勢いはそのままに、足をのど元に踏ん張って、体に絡みついた舌を引きちぎらんばかりに全身のすべてを使ってを屈伸させてゆく。
「プ、プラム!?」
俺は我が目を疑った。その力はまるで――
『う、にゅぅぁあああああッ!』
ビチッ……! と舌の付け根が嫌な音を立てて汁を飛び散らせた。途端に舌の力が緩み、プラムはそのまま後方へとすっ飛んだ。が、両脚で着地したプラムは信じがたい事に、そのまま地面を蹴って化けガエルの喉元めがけて体当たりをぶちかました。
グギャッ!? と湿った悲鳴を上げたカエルはそのまま横転し、巨大な四肢でむなしく空を掴むように動かした。
プラムはそのまま着地するとフゥ、ゥ、と鼻から荒い息を吐き、もう一体のイオラを飲み込んだギガンティアフロッグを睨みつける。
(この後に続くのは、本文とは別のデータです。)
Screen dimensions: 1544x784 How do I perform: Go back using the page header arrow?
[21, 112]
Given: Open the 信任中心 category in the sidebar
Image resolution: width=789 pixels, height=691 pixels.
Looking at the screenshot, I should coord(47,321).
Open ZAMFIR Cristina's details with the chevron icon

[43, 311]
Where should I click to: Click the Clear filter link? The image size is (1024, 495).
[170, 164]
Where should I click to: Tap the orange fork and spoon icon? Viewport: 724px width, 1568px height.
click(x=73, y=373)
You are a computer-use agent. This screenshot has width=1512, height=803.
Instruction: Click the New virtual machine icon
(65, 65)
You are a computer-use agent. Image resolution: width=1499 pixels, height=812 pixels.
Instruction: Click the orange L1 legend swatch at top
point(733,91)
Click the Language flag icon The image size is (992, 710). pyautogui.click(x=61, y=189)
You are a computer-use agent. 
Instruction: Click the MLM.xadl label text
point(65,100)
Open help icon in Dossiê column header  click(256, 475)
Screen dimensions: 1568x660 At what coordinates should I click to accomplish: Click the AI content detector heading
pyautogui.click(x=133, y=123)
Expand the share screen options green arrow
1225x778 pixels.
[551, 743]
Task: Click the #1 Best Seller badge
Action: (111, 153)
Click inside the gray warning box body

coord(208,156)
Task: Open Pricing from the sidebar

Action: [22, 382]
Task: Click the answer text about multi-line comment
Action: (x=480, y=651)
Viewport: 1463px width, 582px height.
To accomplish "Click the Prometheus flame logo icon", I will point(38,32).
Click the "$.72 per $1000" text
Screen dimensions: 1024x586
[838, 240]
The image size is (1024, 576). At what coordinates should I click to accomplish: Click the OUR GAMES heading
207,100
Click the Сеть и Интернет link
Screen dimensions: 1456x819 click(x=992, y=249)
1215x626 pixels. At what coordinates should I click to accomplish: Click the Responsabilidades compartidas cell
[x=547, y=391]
燃えるような紅い瞳、そして踊る緋色の髪。今まで見せた事のない険しい顔と、全身にみなぎる力は、竜人そのものだった。
――ばかな、プラム!? なんて……力だ。
『プ、プラ……ムにょ?』
ヘムペローザも信じられないという面持ちでプラムを見つめた。
もう一匹のギガンティア・フロッグは口をゆっくりと開き、巨大な舌を喉の奥からの発射態勢へと整えてゆく。目標は目と鼻の先のヘムペローザだ。
ビャッ! と飛び出した舌先がペムペローザに達する寸前、一陣の風が吹き抜けた。
次の瞬間、舌は粘液を散らしながら宙を舞い、ドチャリと畑の上へと落下し、
ギョゲッ!? とカエルの悲鳴が響き渡った。
「女子を泣かす輩は……容赦せぬでござるよ!」
猫耳の剣士、ルゥローニィ・クエンス。
凛々しい目元の奥で強い光を放つ、菫色の瞳。
剣を両手で構えた痩身の少年剣士は、二匹の化けガエルと、プラムとヘムペローザの間に割って入る立ち位置で、静かに剣を構えた。